Disappointing news from the Office for National Statistics today: retail sales in December were 0.8% down on the previous month and more or less flat year-on-year - the high street's weakest performance since records began in 1998. As surprising news stories go, this might seem on a par with Jordan and Alex Reid's 'shock split', given all the pre-Christmas snow chaos. It was, after all, the coldest December in 100 years. And there is a chance that we just saved all our spending for the sales. But the glass-half-empty scenario is that the great British belt-tightening exercise has already begun in earnest...
We’ve already heard tales of snow-related woe from a string of retailers including HMV, Dixons, New Look, Next, Mothercare and Argos, some of whom have even had to issue profit warnings. And today's grim figures rather prove their point: according to the ONS, sales volume at shops selling ‘mainly food’ were down by 3.4%, the worst performance since records began in 1988. Petrol stations were also hit hard, seeing a 10.7% fall in sales, as people left their cars at home during the icy conditions (higher fuel prices probably didn't help, either). Not even an equally unsurprising 5% jump in sales of winter clothes was enough to make up the shortfall.

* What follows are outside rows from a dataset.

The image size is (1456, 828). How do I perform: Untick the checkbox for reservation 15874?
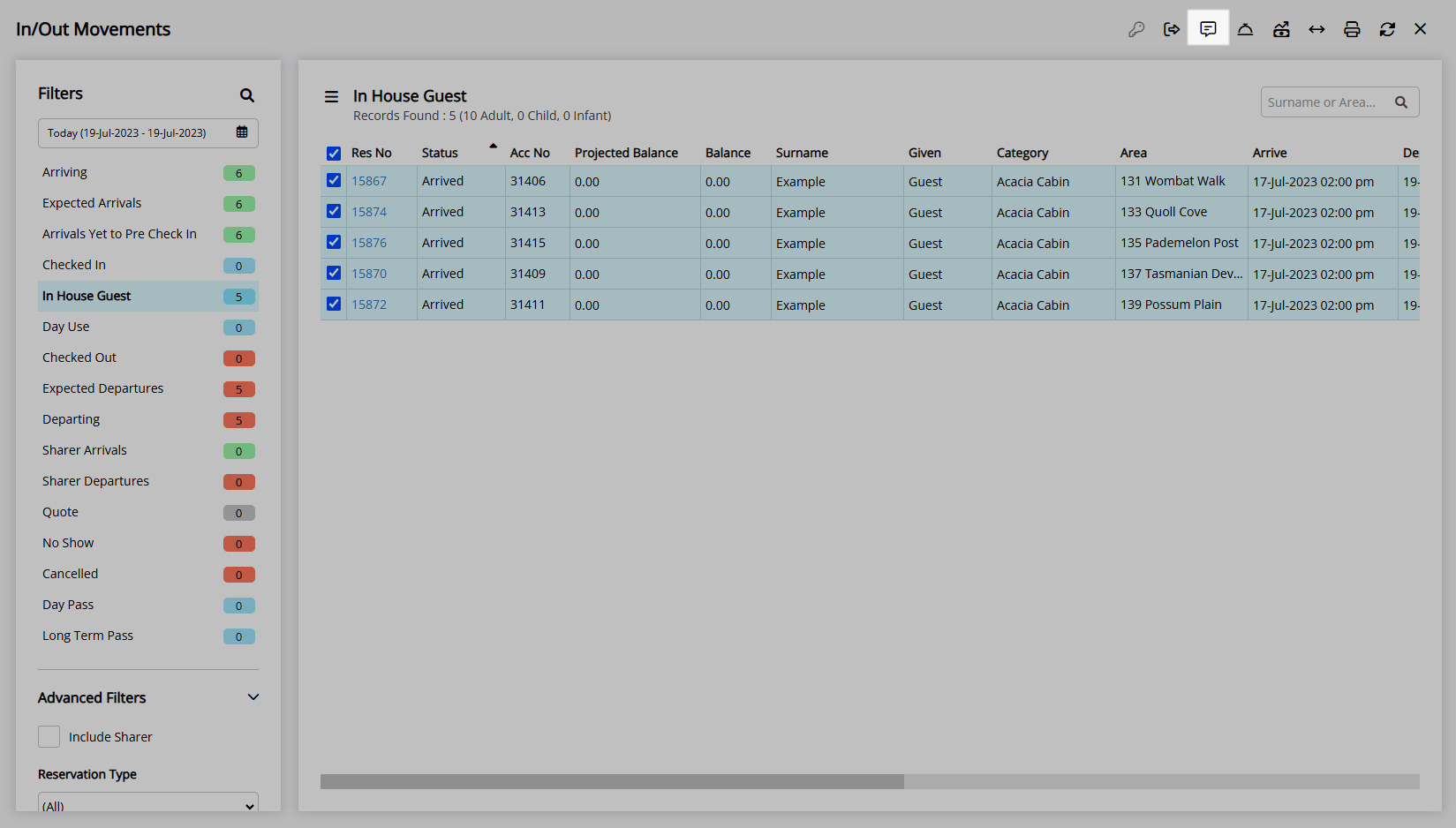pos(334,211)
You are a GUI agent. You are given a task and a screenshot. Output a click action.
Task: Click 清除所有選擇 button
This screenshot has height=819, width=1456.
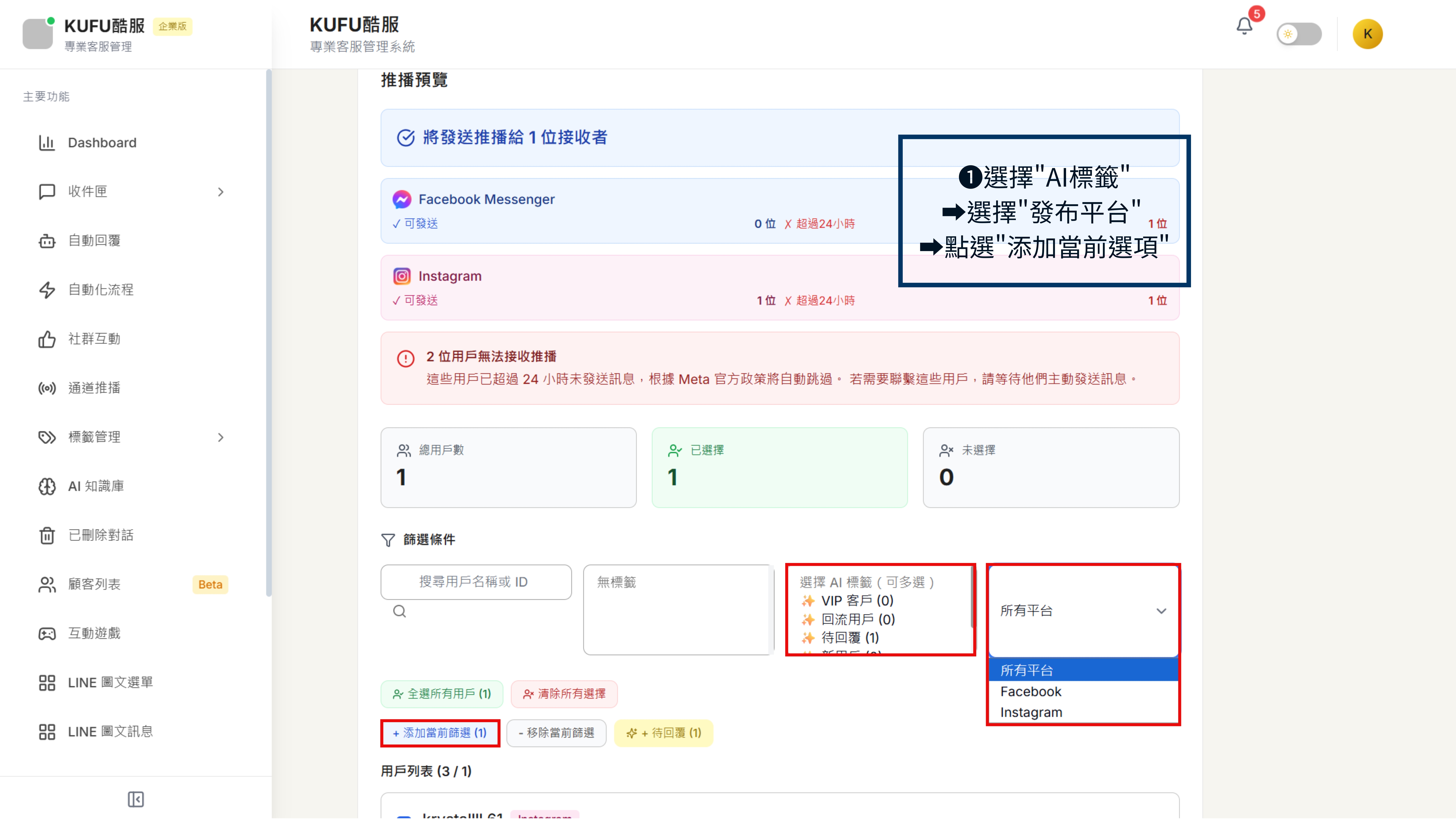click(564, 694)
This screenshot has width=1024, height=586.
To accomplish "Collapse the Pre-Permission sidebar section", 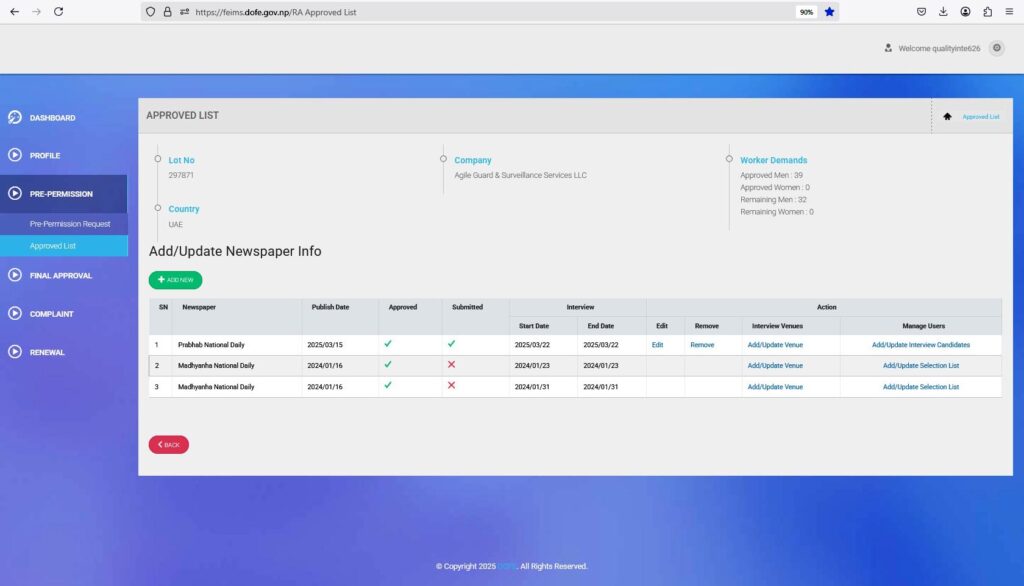I will click(x=60, y=194).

Christmas is the time when many retailers expect to make a large chunk of their annual sales, so the bad weather couldn’t have come at a worse time. Many had been hoping that shoppers would squeeze in a few last-minute big-ticket purchases before VAT rose from 17.5% to 20% in January. But it wasn’t to be: sales of household goods actually fell, by almost 1%.
It's true that the value of goods sold was actually up by 2%. But if anything, that just shows the impact of inflation, which - as we discovered on Tuesday - jumped to 3.7% in December, getting on for double the Bank of England's target. But while spending is as weak as this, the Bank will be reluctant to hike interest rates to combat it.
One possible theory is that with all these tax hikes and spending cuts on the way, the great British shopper is starting to tighten his/ her belt and saving their pennies. That doesn't bode well for the UK economy, which explains why the pound has taken a pasting this morning.
But there is an alternative explanation: analyst Vicky Redwood of Capital Economics reckons that despite the VAT hike, spending could rebound in January - since 'anecdotal evidence suggests consumers flocked to the post-Christmas sales'. So perhaps we shouldn't panic just yet.